### PROBLEM
Where in the listing does the string "Task" appear? Copy every line that holds it.

------ DATA FOR ANALYSIS

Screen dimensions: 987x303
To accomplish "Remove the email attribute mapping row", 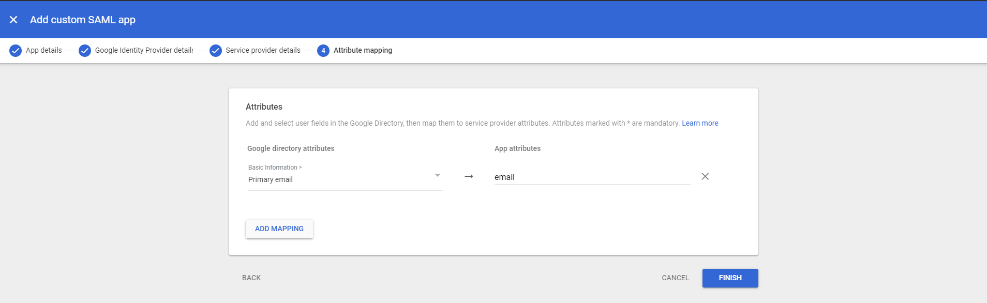I will [705, 176].
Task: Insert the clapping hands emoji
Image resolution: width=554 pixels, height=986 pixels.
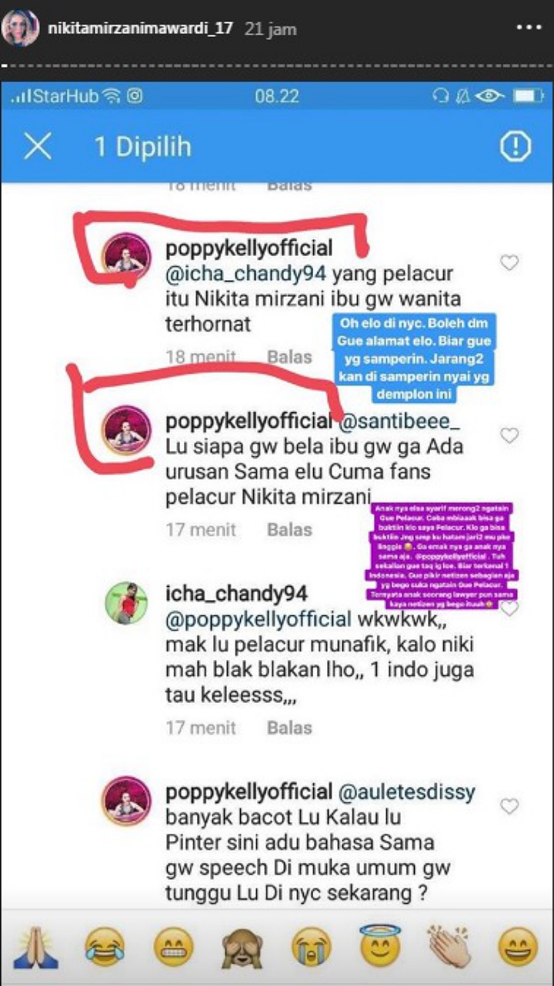Action: (x=449, y=947)
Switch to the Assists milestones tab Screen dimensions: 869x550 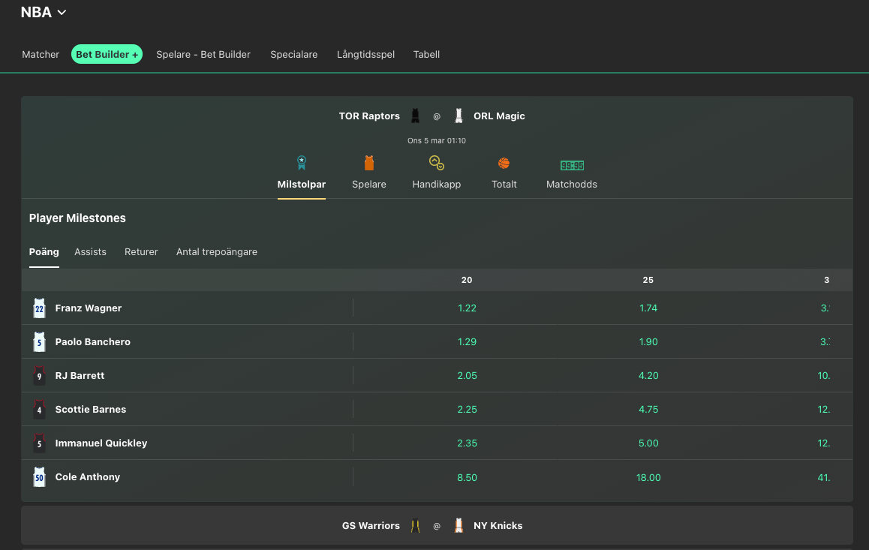tap(90, 251)
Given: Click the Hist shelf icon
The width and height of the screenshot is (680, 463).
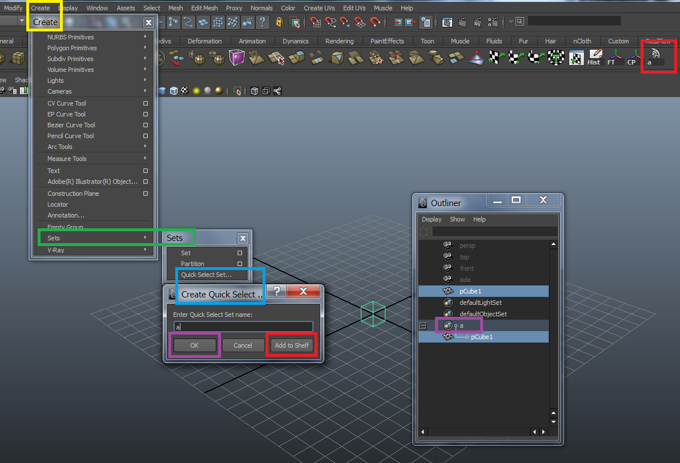Looking at the screenshot, I should click(x=594, y=57).
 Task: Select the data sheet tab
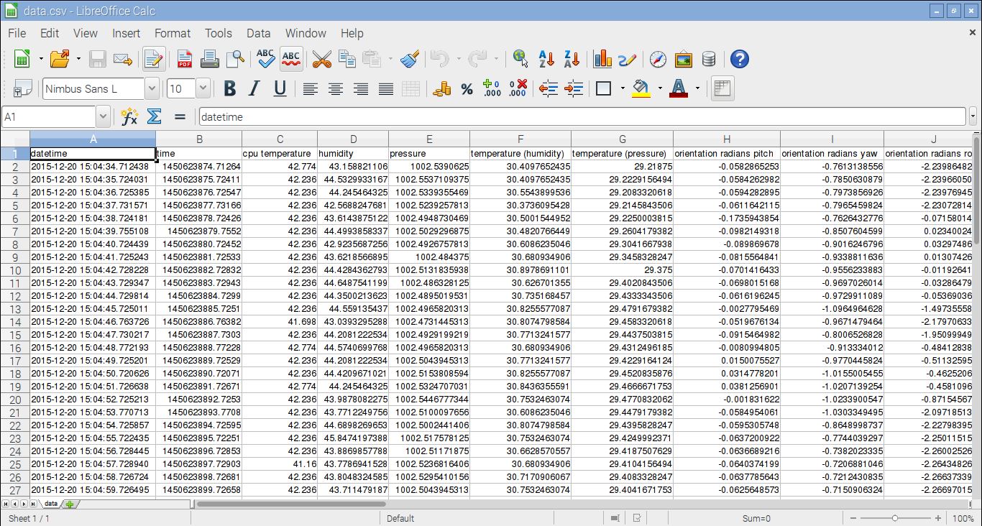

------------

### WRITTEN ANSWER
Task: Insert the clapping hands emoji
 Task: Select the data sheet tab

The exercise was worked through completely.